В центре Нигде - страница 16



. Когда вопль раздался снова, практически под моим окном, я и сама вскрикнула, отстраняясь от окна и чуть не падая на пол. За стеклом мелькнула призрачная тень, а в следующую секунду что-то черное упало с неба. Следом еще один черный комок, еще и еще – я с ужасом вскочила на ноги, побежала стремглав из комнаты к лестнице. Это нечто глухо и мокро ударялось по крыше дома, градом валилось с неба. Стоило мне сбежать вниз, устремиться к входной двери и распахнуть ее, как я вновь начала оседать на пол, не в силах удержаться на ногах. С неба на землю падали черные птицы. Мертвые черные птицы. Крылья их были сломаны, перья – в вязкой черной жиже, а глаза сочились кровью. В воздухе пернатых столько, что нельзя пересчитать их; птицы кружились над моим домом, и, описав несколько кругов, рушились вниз. Безумный хоровод. Макабрический танец.

Посреди этой мертвой пляски, на газоне перед домом, стоял мужчина.

– Время, – его голос звучал в моей голове. – Торопись.

А затем он поднял голову.

– Отец! – вскрикнув, я сорвалась к нему. Птицы, взметнувшись вверх, в следующую секунду сорвались бесчисленным потоком стрел на меня. В тщетной попытке протянула руку, чувствуя, как клювы птиц ударяют по коже и накрывают нас с отцом лавиной тьмы и смрада. Крик потонул в ворохе темноты. "Принцесса, просыпайся". Поток холодного ветра…

Вздох.

– Анна Григорьевна, прошу, просыпайтесь! – Рута тормошила за плечо, обеспокоенно заглядывай в мое лицо. – Как же Вы закричали! Прошу, вставайте; принести Вам воды?

Я тяжело качала головой, щурясь от солнечных лучей. Их распахнутого окна доносился утренний шум, гул машин и бабушкин голос, – она, смеясь, беседовала с Тристаном.
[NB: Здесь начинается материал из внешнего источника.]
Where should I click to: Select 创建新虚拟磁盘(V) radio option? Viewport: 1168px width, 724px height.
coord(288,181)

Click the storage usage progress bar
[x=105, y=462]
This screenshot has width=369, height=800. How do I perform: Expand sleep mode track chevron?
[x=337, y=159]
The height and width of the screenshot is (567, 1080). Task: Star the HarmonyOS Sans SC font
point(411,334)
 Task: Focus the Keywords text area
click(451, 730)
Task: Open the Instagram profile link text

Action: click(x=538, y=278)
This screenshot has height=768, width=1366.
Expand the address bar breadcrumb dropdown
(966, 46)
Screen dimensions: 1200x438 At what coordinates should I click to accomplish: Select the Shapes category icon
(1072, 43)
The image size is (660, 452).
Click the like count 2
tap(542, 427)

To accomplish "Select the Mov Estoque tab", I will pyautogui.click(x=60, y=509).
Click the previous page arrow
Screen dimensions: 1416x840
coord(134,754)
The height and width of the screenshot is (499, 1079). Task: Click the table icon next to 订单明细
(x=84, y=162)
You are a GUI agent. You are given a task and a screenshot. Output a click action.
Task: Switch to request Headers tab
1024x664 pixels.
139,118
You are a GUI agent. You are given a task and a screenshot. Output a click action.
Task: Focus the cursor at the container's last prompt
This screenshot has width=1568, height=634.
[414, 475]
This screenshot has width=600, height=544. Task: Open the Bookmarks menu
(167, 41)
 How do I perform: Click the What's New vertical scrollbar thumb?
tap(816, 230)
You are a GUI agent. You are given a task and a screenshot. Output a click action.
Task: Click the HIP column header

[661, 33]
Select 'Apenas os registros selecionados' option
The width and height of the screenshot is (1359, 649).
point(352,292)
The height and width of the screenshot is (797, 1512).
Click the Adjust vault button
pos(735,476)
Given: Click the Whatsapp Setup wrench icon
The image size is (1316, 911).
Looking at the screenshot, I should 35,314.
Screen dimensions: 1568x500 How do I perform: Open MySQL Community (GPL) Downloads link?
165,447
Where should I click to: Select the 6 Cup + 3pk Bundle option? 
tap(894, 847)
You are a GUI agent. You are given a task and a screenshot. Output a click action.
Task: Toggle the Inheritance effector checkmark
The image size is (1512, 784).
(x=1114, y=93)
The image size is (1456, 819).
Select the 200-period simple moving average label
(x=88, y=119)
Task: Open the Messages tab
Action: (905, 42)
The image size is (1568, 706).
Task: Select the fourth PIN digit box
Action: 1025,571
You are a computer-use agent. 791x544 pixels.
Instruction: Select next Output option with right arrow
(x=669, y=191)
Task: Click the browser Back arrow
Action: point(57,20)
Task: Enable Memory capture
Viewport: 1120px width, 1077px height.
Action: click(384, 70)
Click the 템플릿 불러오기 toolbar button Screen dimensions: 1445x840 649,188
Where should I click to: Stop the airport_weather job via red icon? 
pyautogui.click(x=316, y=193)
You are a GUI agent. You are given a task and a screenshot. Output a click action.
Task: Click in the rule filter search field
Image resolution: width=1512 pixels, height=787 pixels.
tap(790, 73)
Пахло сырой землей и прелыми листьями; по всей видимости, дождь, начавшийся вчерашний вечером, лил всю ночь.

– Все хорошо, Рута, – голос мой был севшим и надломленным. – Плохой сон. Все хорошо. Хорошо, – повторила негромко, тяжело поднимаясь. Подушка – мокрая от пота; простынь подо мной сбилась в комок. – Который час?

– Без пятнадцати восемь, Анна Григорьевна.

– Что в такое время у нашего дома делает Тристан Аттвуд?

– Привез пригласительные. Завтра он выступает на закрытом мероприятии в "Глитце".

– И бабушка его не выгнала в шею? – процедила я недовольно.

– Он решил задобрить ее любимыми пирожными и букетом хризантем.

Рута помогла дойти мне до ванной комнаты, привести себя в порядок и убрать волосы в высокий небрежный пучок. Шпильки с жемчугом – подарок отца на восемнадцатилетние, – напомнили о тревожных образах из сна. Потому я поскорее собралась, подхватила сумку и, стараясь не попасться бабушке на глаза (чтобы избежать ее вопросов о моем отсутствии на ужине и, тем более, очередного рекомендательного описания Тристана в кавалеры), прошмыгнула через заднюю дверь к машине.

Тристан был приставуч и упрям, и все его ухаживания походили на детский лепет убежденного в своей уникальности мальчишки. К тому же, в паре он явно стремился бы перетянуть внимание общественности к успеху своей персоны; для чего мне был нужен гордец рядом с собой?

Липким страхом воспоминания о ночных грезах стягивали горло… Я уже забыла, что значит страх перед неизвестным, и учащающиеся кошмарные сны возвращали меня в состояние незнания. Как бы мне не хотелось того признавать, но долгие годы удачных стечений обстоятельств закрывали в своеобразный шар, отделяли от прочего мира – это было сродни разучиться переживать, нервничать, слепо доверяясь течению жизни, самостоятельно ведущему в лучшем из направлений.